WNCG students and alumni Joyce Ho and Yubin Park founded Accordion Health with help from their WNCG faculty advisors, Profs. Sriram Vishwanath and Joydeep Ghosh. The student startup began as an entry in the 2014 Health Datapalooza, a national conference focused on bringing together startups, IT professionals and the public and private sectors involved in healthcare decision-making.
The WNCG team placed second in the competition, out of hundreds of submissions, for their iPhone app designed to help patients locate affordable healthcare options and budget for healthcare costs. Recently, the original app received a makeover and re-emerged as Chestnut.
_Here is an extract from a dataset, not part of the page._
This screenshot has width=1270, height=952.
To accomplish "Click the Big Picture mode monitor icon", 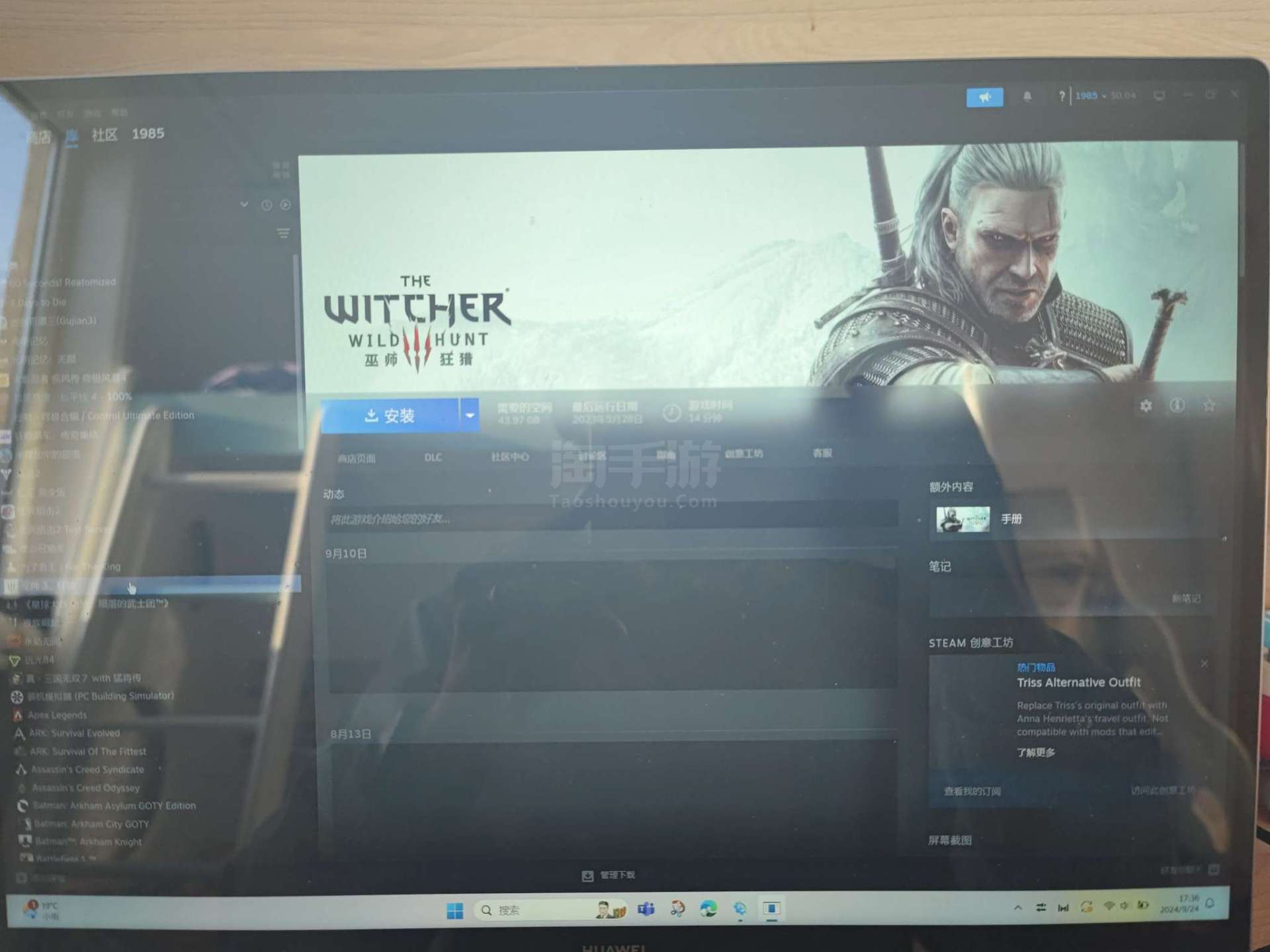I will 1159,96.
According to Cofounder Joyce Ho, Chestnut enables patients to budget healthcare costs by providing average prices for procedures based on doctors and locations. The app also helps patients estimate out-of-pocket costs based on healthcare needs.
The second and newest app, Pistachio, is a web app that matches medicare advantage plans to potential users. Through a series of questionnaires, Pistachio matches users with a medicare plan aligned with their personal needs and goals.
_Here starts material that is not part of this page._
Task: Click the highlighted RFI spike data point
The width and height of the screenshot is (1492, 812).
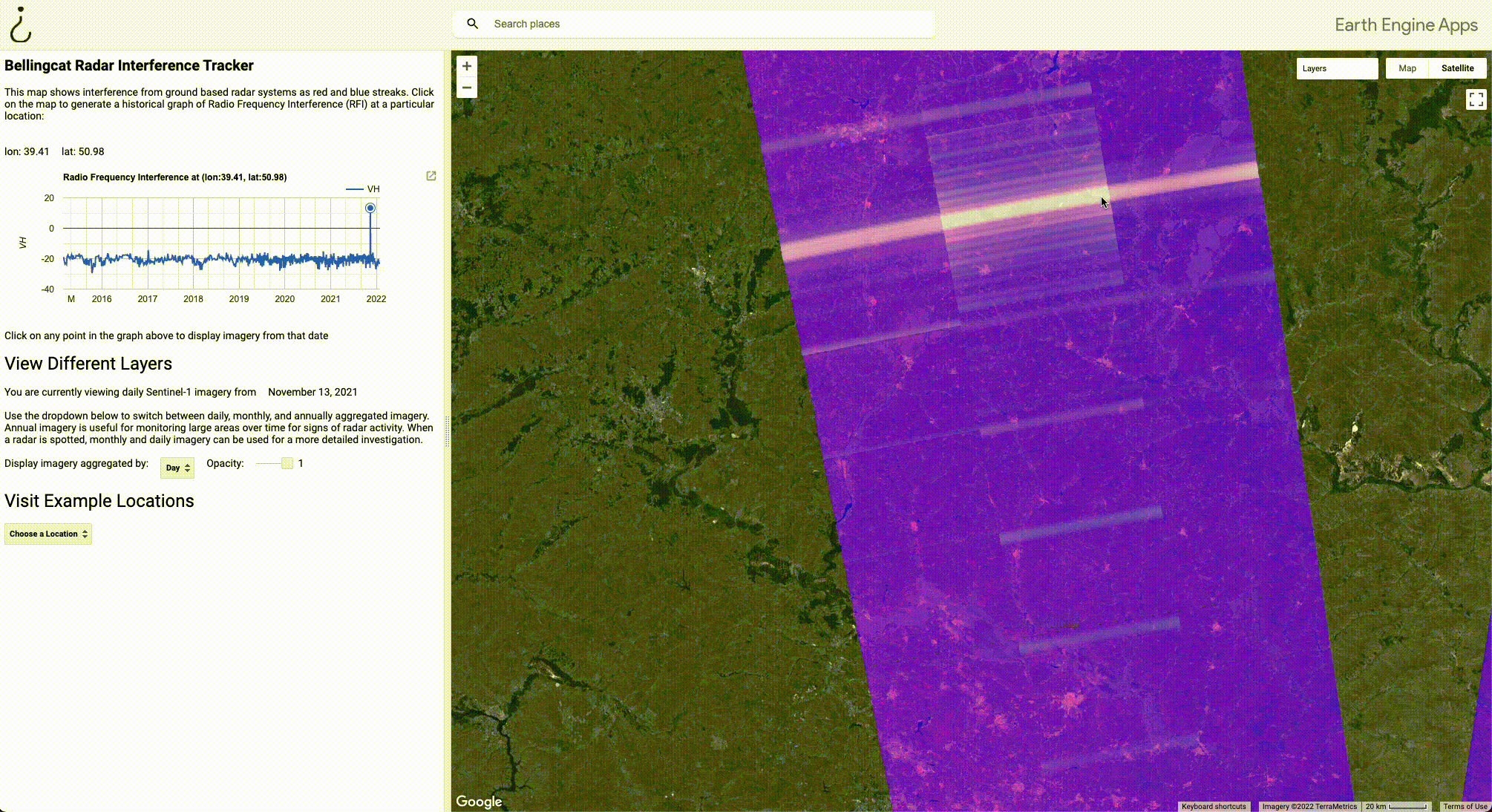Action: click(370, 208)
To test their apps, Accordion Health, which has now grown to include undergraduate and graduate students from the Departments of Electrical and Computer Engineering (ECE) and Computer Sciences, brought their pack of nuts to the UT campus for a day of demonstrations and market research.
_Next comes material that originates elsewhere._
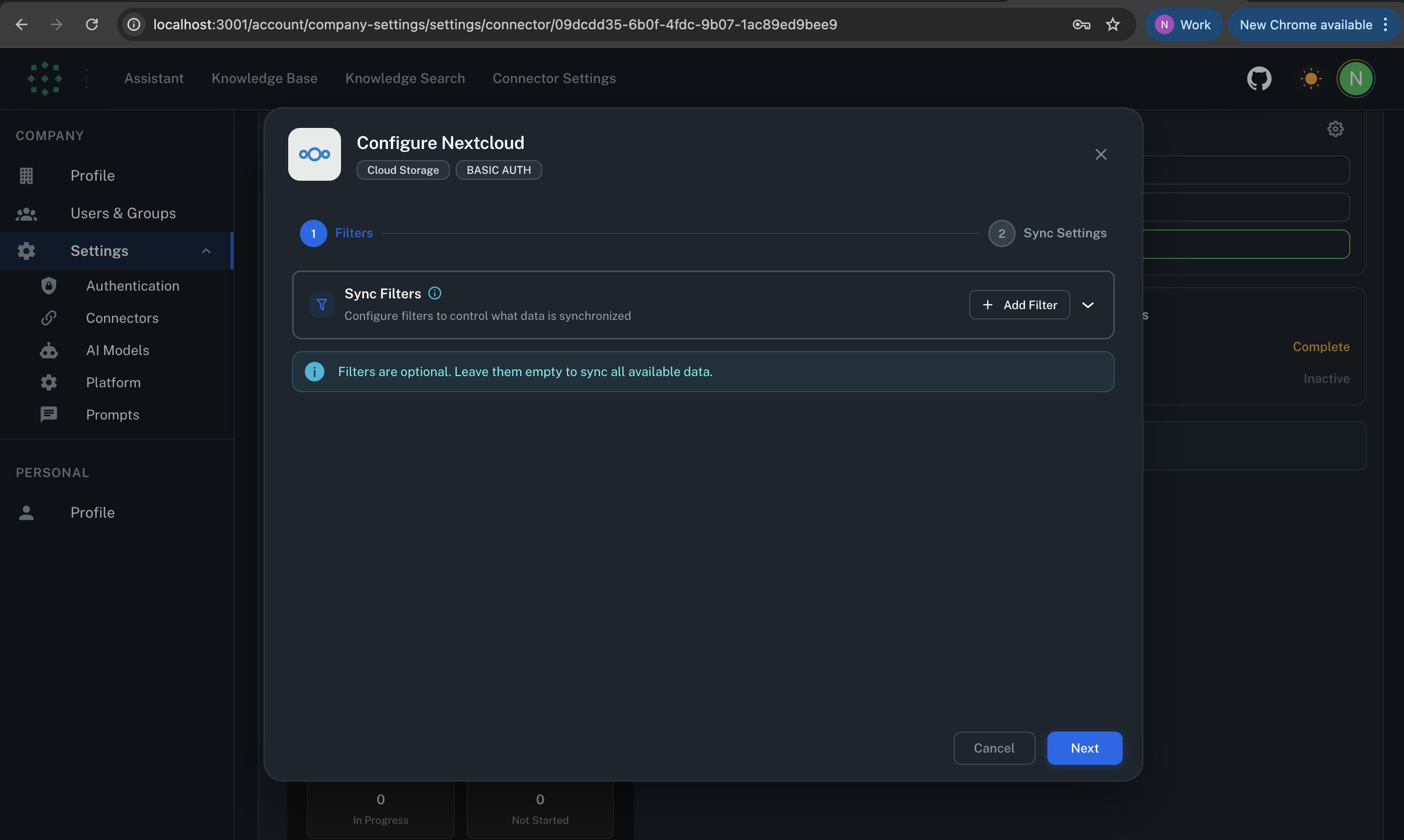Click the Sync Filters funnel icon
“This is our first user testing,” Accordion Health Cofounder Yubin Park states. “We’re getting excellent feedback, even down to little details we hadn’t considered previously. After today, I realize how much work our developers and designers have left to do. This was a great opportunity for market research.”
Prof. Joydeep Ghosh, an Accordion Health faculty advisor, stated the app must be tested on various age groups and populations to make sure it responds to medical needs. Accordion Health founders are currently seeking volunteers of all ages to test the software, including more people who fall within the medicare age-range. According to Prof. Ghosh, design considerations, down to the details of font size, must also be considered and adjusted accordingly.
As the company grows, Joyce Ho mentions, the founders hope to continue adding new faces in the form of new applications to Accordion Health’s profile.
“There are an infinite number of nuts to crack when it comes to healthcare applications,” Ho states.
ECE student Carlos Guillen, an undergraduate researcher working on the Pistachio project, agrees.
“If we ever run out of nuts or healthcare applications to crack,” Guillen states, “We’d be doing really well as a company. In that case, I’d know we ‘made it.’”
Currently, Accordion Health is organizing the first-ever enterprise-centric healthcare event. The Employer Health Conference (EHC) will take place at the ATI Auditorium in Austin, Texas on June 4, 2015. Speakers include members from the UT Dell Medical School, Seton and St. David’s hospitals, Mercer, National Instruments, the Texas Department of Transportation, Jones Day, the UT System and other businesses from central Texas.